The Audre Lorde Project is in solidarity with Michael Brown’s family and all of the families and communities of people affected by racist state violence.
We are in solidarity with the Black and allied organizers who continue to rise up against the countless number of Black people stolen from us by white supremacist state violence. We recognize that a system that refuses to indict Darren Wilson is not a broken system; it is a system that is working precisely as it was designed to. It is a system that manifests as the continuation of colonialism and slavery.
We join our communities in the streets not because we believe Darren Wilson should be placed into jail, but because we demand transformative systems of justice, reparations, and self-determination and self defense for our communities. We join our communities in the streets not only because of a ruling by a court, but because we know that this moment is part of a historical movement for racial and economic justice. We join our communities in the streets because we know that power belongs to the people!

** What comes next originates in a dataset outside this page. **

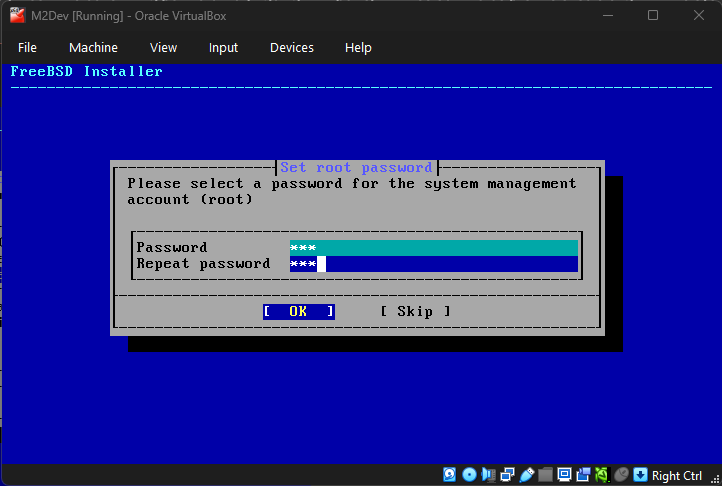Image resolution: width=722 pixels, height=486 pixels.
Task: Open the shared folders icon
Action: tap(545, 475)
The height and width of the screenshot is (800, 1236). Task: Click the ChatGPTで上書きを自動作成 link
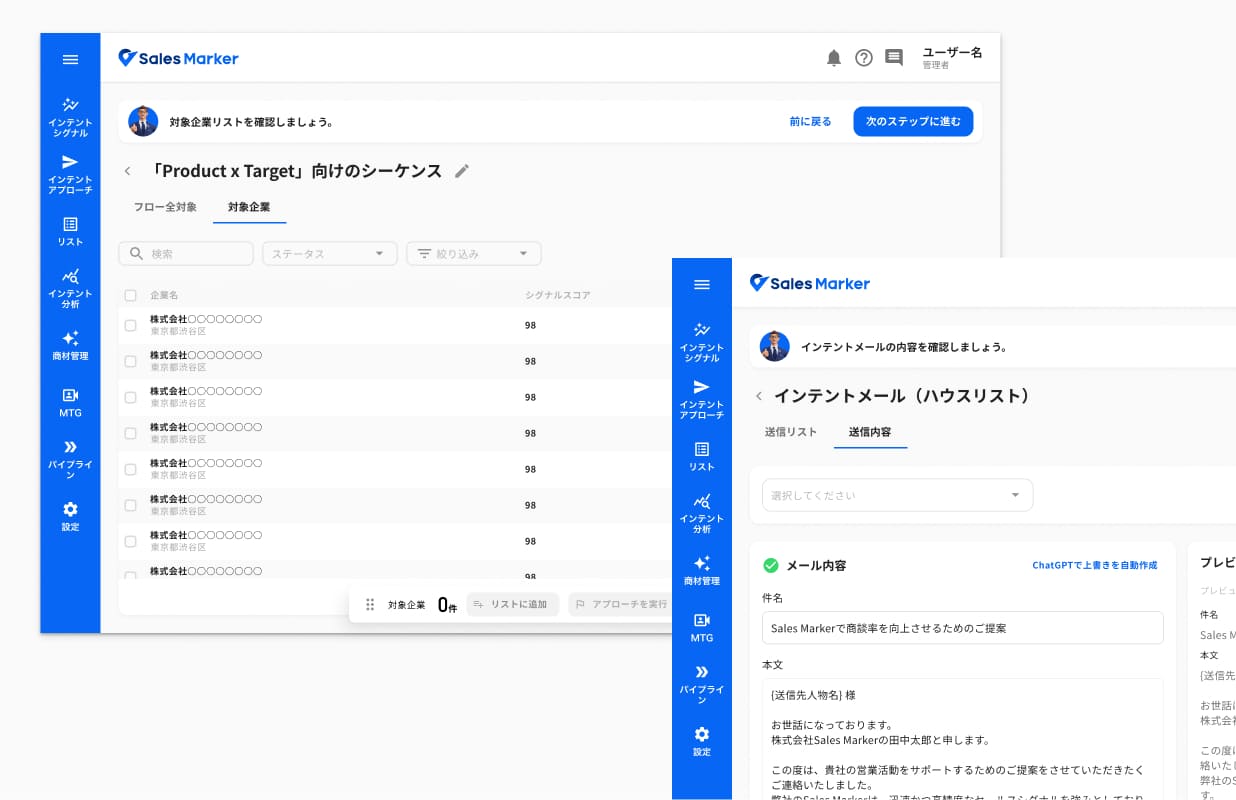(x=1095, y=565)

We know that the assault on Black dignity is not just about Michael Brown and Ferguson. It’s about Akai Kareem Gurley who was shot in Brooklyn by the police this past weekend. It’s about Eric Garner who was choked to death by NYPD in Staten Island a few months ago. It’s about Islan Nettles a Black trans woman who was attacked and left dying in front of a police station last year. It’s about Marissa Alexander and the many Black women who are criminalized for defending their families and lives. It’s about militarized policing domestically and internationally from Ferguson to Palestine to Mexico. When we say that #BlackLivesMatter we include queer people, trans and gender non-conforming people, women, people with mental and physical disabilities, people engaged in the sex trades, sex workers, undocumented peoples, migrants, indigenous people, incarcerated people, people without stable housing, people living with HIV/AIDS, and other marginalized peoples. As Audre Lorde reminds us, “There is no such thing as a single-issue struggle because we do not live single-issue lives.”
We refuse to accept a single issue struggle that positions our struggles as somehow contradictory. We commit ourselves to a truly intersectional vision of social justice that uplifts the collective power, safety and well being of all our communities. We understand the routine surveillance, criminalization, and incarceration of communities of color in this country as not only a crisis of racial profiling, but also gender policing. We affirm the experiences and leadership of lesbian, gay, bisexual, trans, two spirit, and gender non-conforming people of color who are often erased from the telling of our movement histories even as we are often and consistently at the front lines.
We demand and work for our collective freedom and dignity. Despite these shameful acts of violence and attempted genocide of our communities, we incite a movement of transformation, love, and liberation.